A team led by Prof. Ashis Kumar Sen, the corresponding author of the paper from the Department of Mechanical Engineering, IIT Madras, used a 2-cm-long microchannel device that employs capillary force to draw blood into the device to separate plasma from whole blood and test glucose level in diabetic patients.
The first part of the microchannel device has hydrophilic walls (top and two side walls) that help the blood sample to be drawn in through capillary force. But one centimetre away, all the four walls of the microchannel are hydrophobic. Like a drop of water on a Teflon surface, the blood comes together and forms a large contact angle (more than 90 degrees) when it enters the hydrophobic region. The forward movement of the blood is suddenly impeded and the blood cells tend to accumulate in the hydrophobic region of the microchannel.
Unlike blood cells, the plasma with its low viscosity continues to move forward due to the momentum gained while passing through the hydrophilic region. “The blood cells slow down and then stop moving at the hydrophobic region and form a self built-in filter, while the plasma continues to move past the cells,” says Prof. Sen. “By creating a differential wetting behaviour in the microchannel we were able to separate the plasma from the blood cells.” Separating the plasma from blood cells is essential as it improves sensitivity and reliability.
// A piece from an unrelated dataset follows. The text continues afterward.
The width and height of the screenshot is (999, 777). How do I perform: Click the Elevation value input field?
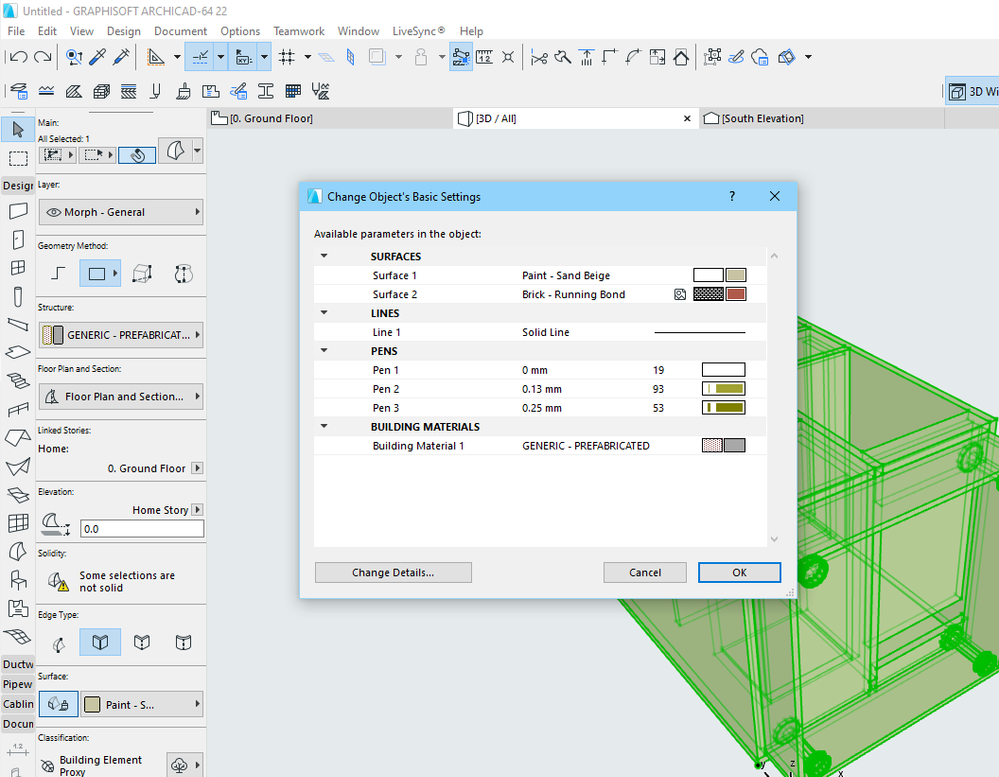141,529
Most blood analyses are based on optical detection techniques, and the blood cells present tend to interfere with the optical path resulting in low sensitivity.
The device does not require any external or internal power as it relies on capillary force to draw blood and the separation of plasma from blood cells is achieved through differential wetting behaviour of the microchannel walls.
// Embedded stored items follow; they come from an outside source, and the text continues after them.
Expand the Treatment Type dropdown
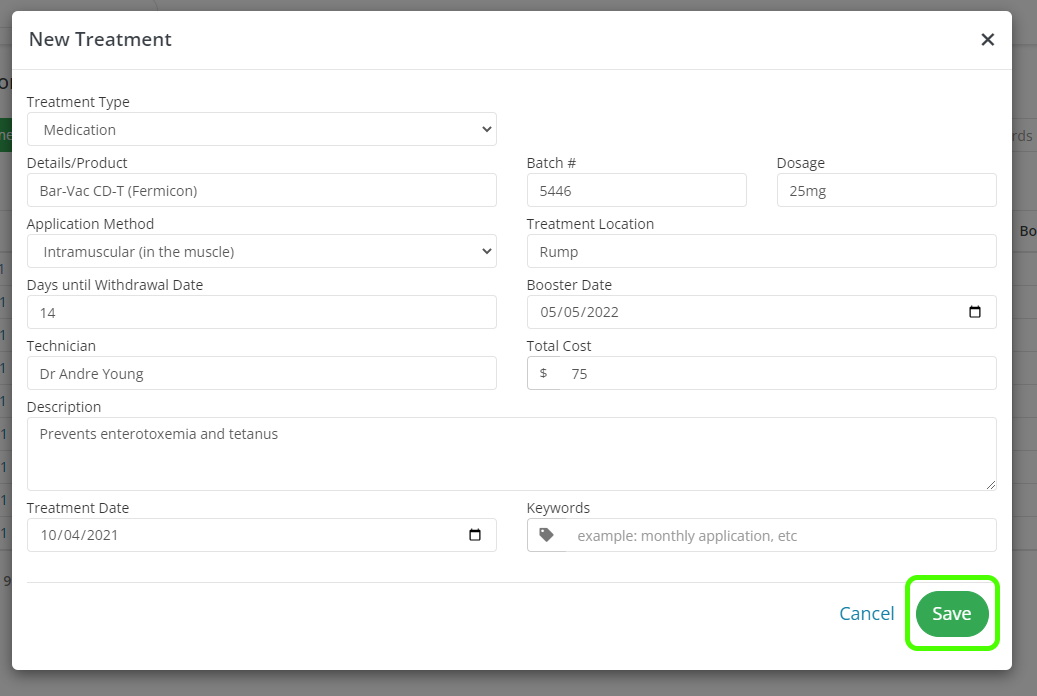This screenshot has width=1037, height=696. [x=261, y=129]
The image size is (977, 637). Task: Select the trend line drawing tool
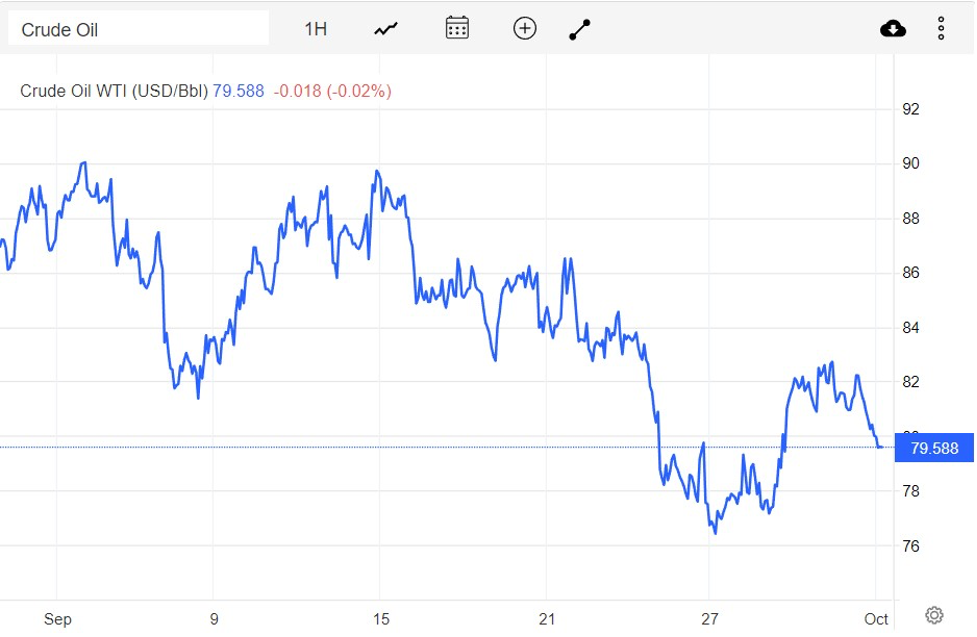(x=580, y=29)
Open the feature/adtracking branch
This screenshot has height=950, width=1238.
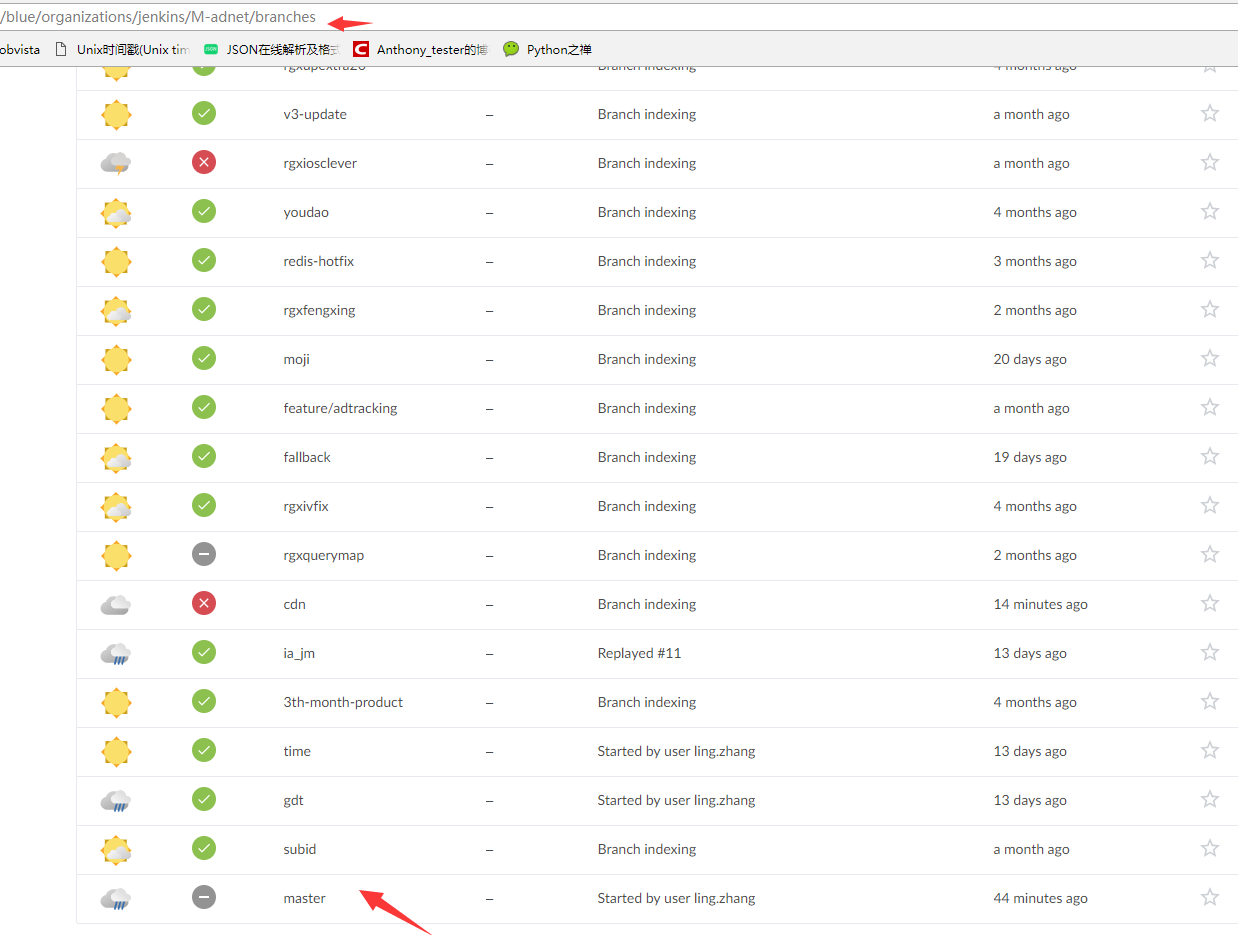click(340, 408)

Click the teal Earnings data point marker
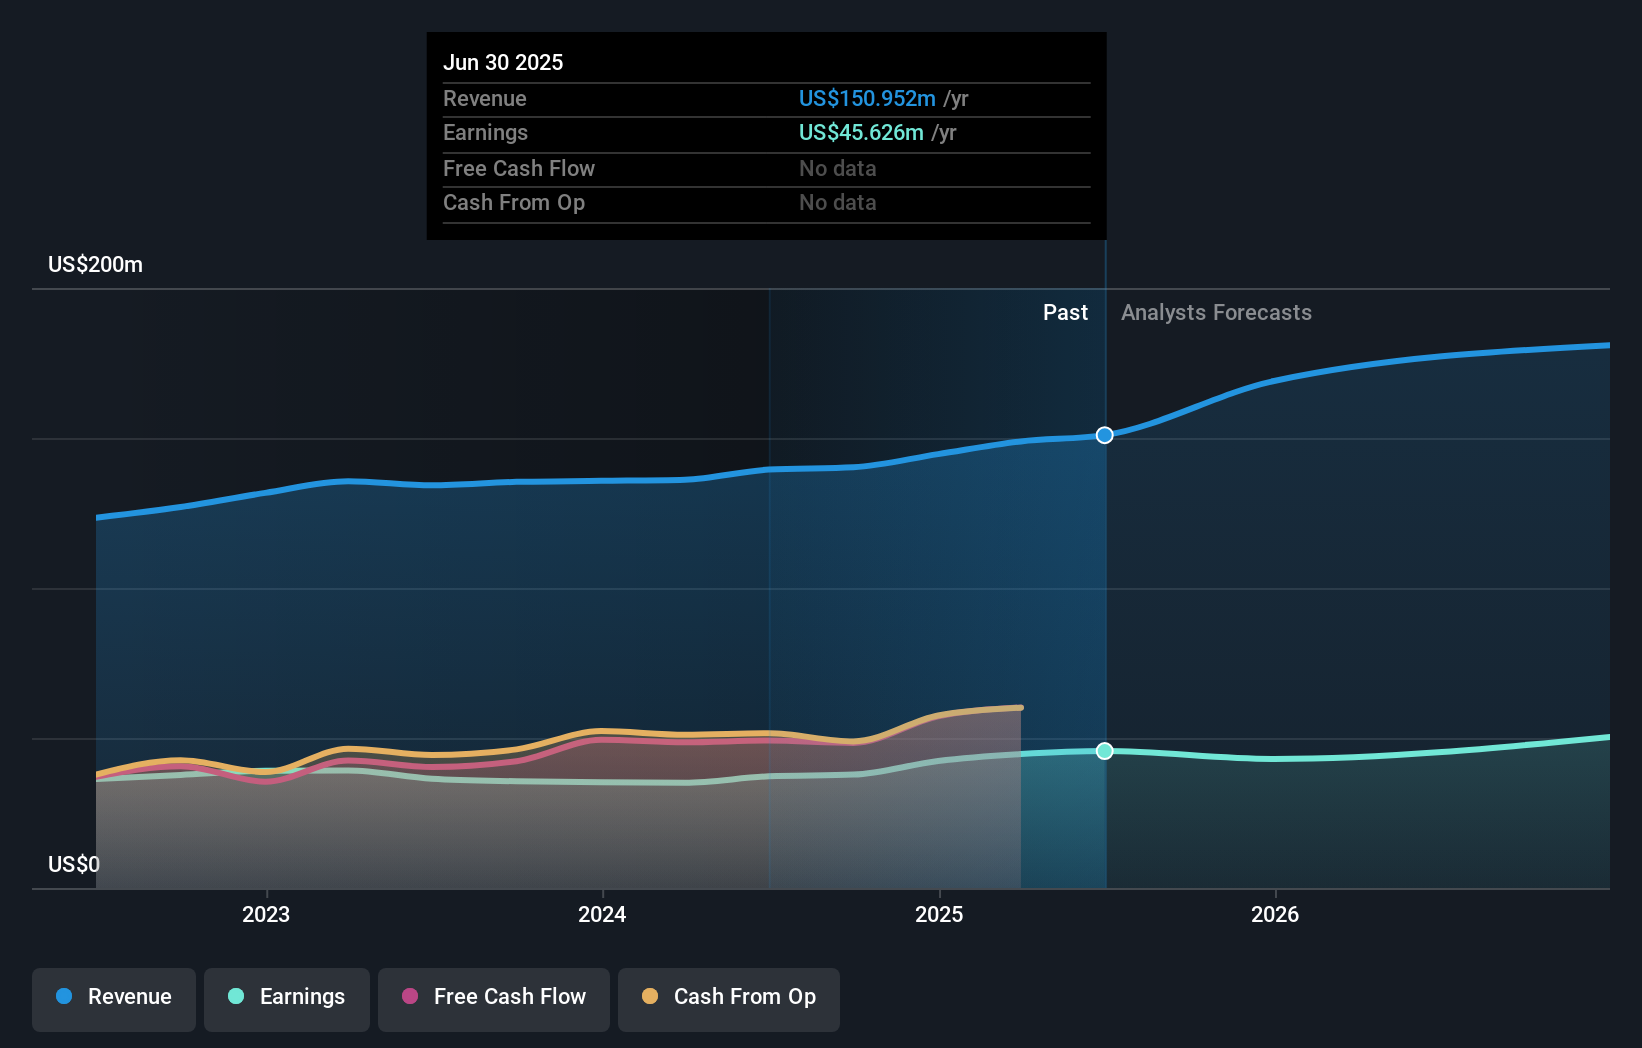[x=1104, y=751]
“Only 5 microlitre of blood is required and in 15 minutes we get 450 nanolitre of plasma which further increases with time. With suitable design modifications we have also achieved higher plasma volume up to 2 microlitre in 15 min, which is adequate for detection of most analytes,” says M. Sneha Maria, the first author of the paper from the Department of Mechanical Engineering and Department of Biotechnology, IIT Madras. It takes 15-20 minutes to test the samples and get the results.
The detection platform for different diseases and conditions can be integrated within the device inside the hydrophobic region. “This is a proof-of-concept study so we used commercially available glucose test strips to detect glucose level in the blood samples,” says Maria. The sensitivity of the disposable device is comparable to conventional blood tests, says Prof. Sen.
Unlike the microchannel device used by the IIT team, commercial glucometers rely on whole blood for testing. Using whole blood can cause measurement errors due to various hematocrit levels (the ratio of the volume of red cells to the volume of whole blood). When the hematocrit levels are high the viscosity of blood is more and this leads to low glucose concentration and underestimation. Overestimation results when the hematocrit levels are low. “There is a likelihood of more than 10 per cent error in glucose detection when whole blood is used,” says Maria.
The team is now testing the device for diagnosis of dengue. Currently, rapid diagnostic test kits (RDTs) either use whole blood which affects the sensitivity or centrifuged plasma for dengue detection. This is where the device can score over others.
Prof. Sen is hopeful that the device can be used for parallel detection of analytes for several diseases using just one blood sample. “We intend to separate the plasma to multiple detection sites for studying several diseases in one go,” he says.